David Schrader from Sotheby’s (Read the reports about Sotheby’s new strategies here and here) reveals how in East Hampton he had a result that was nearly three times higher than he was expecting. “We have a very ‘lifestyle’ set of offerings, from watches to design via contemporary art, with pieces ranging from 5,000 to 50 million,” explains the head of private sales at Sotheby’s.
Christophe Van de Weghe fine art
“You don’t do business with a buyer in sandals and a t-shirt in the same way as in a New York gallery,” points out Noah Horowitz, director of Art Basel Miami Beach (ABMB), the largest art fair in America, which was cancelled this year in favour of an online version (Read the report about ABMB in 2019). This is how the initiatives have multiplied. At the beginning of the summer Christie’s rented the Parrish Museum for a week to display the star lots from one of their sales.

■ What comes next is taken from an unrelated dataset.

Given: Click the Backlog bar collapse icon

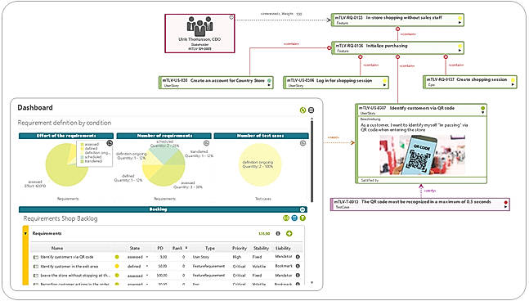Looking at the screenshot, I should tap(303, 209).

Numerous galleries have come and based themselves in this area too, such as Lehmann Maupin who normally operate from Seoul to New York. “Our current strategy, beyond everything being online, involves focusing on local markets,” explains the co-owner, David Maupin, who is jointly opening a new temporary space in Palm Beach. Because it’s starting to get cold in the Hamptons… “Palm Beach isn’t cool like the Hamptons. Over there it’s uptight America. And Trump America too,” is the acerbic remark from an art dealer who doesn’t want to have anything to do with the richest small city in Florida.

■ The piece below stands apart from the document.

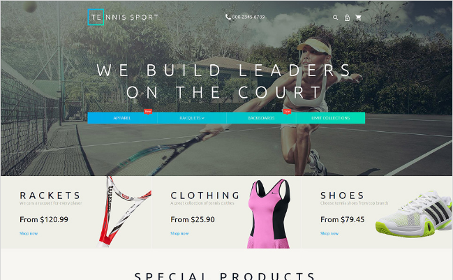Open the search magnifier icon
The height and width of the screenshot is (280, 453).
point(336,17)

Erwin Wurm @ Lehmann Maupin
However Adam Sheffer, the vice president of Pace, a powerful gallery with branches internationally, explains that “some of our clients go straight from the airport at West Hampton to the airport at Palm Beach from Thanksgiving onward. So we took a space at both sites.” He adds: “In East Hampton we sold a huge number of works, maybe several hundreds, by young artists. The prices don’t exceed 100,000 dollars. Whereas in Palm Beach our prices for recognized artists range from 500,000 to over a million dollars.”
Tax deals in Florida
It must be said that in Florida the tax deals are more favourable for local residents. So at the first sign of cold weather this is where the billionaires from the rest of America fly to. The most flamboyant in the community of local collectors is Beth Rudin DeWoody, who even opened an exhibition space in 2017 in West Palm Beach. The heir to a real estate empire is displaying her eccentric collection (10,000 objects according to the New York Times, with 300 being exhibited) in an old art-deco building 2 miles from Mar-a-Lago, famous for being the retreat of the future ex-president of the United States.
Basquiat and real estate
We know that Ken Griffin, the Chicago investor, also has a residence there. According to the Wall Street Journal he recently spent over 100 million dollars on the acquisition of a Basquiat canvas. And if the rumours are to be believed, it was also thanks to the sale of this Basquiat painting that the famous New York collector Peter Brant and his wife, the former model Stephanie Seymour, were able to become the happy owners of an impressive home overlooking the ocean.
Life in Palm Beach
Acquavella in Palm Beach
The interwar photography star, Cecil Beaton, summed up his life in Palm Beach with these words: “Tennis, swimming, lunch, golf, drinks, dinner”. Today we should add: “Shopping in art galleries”. The art market is adapting at great speed to the realities of the public health crisis.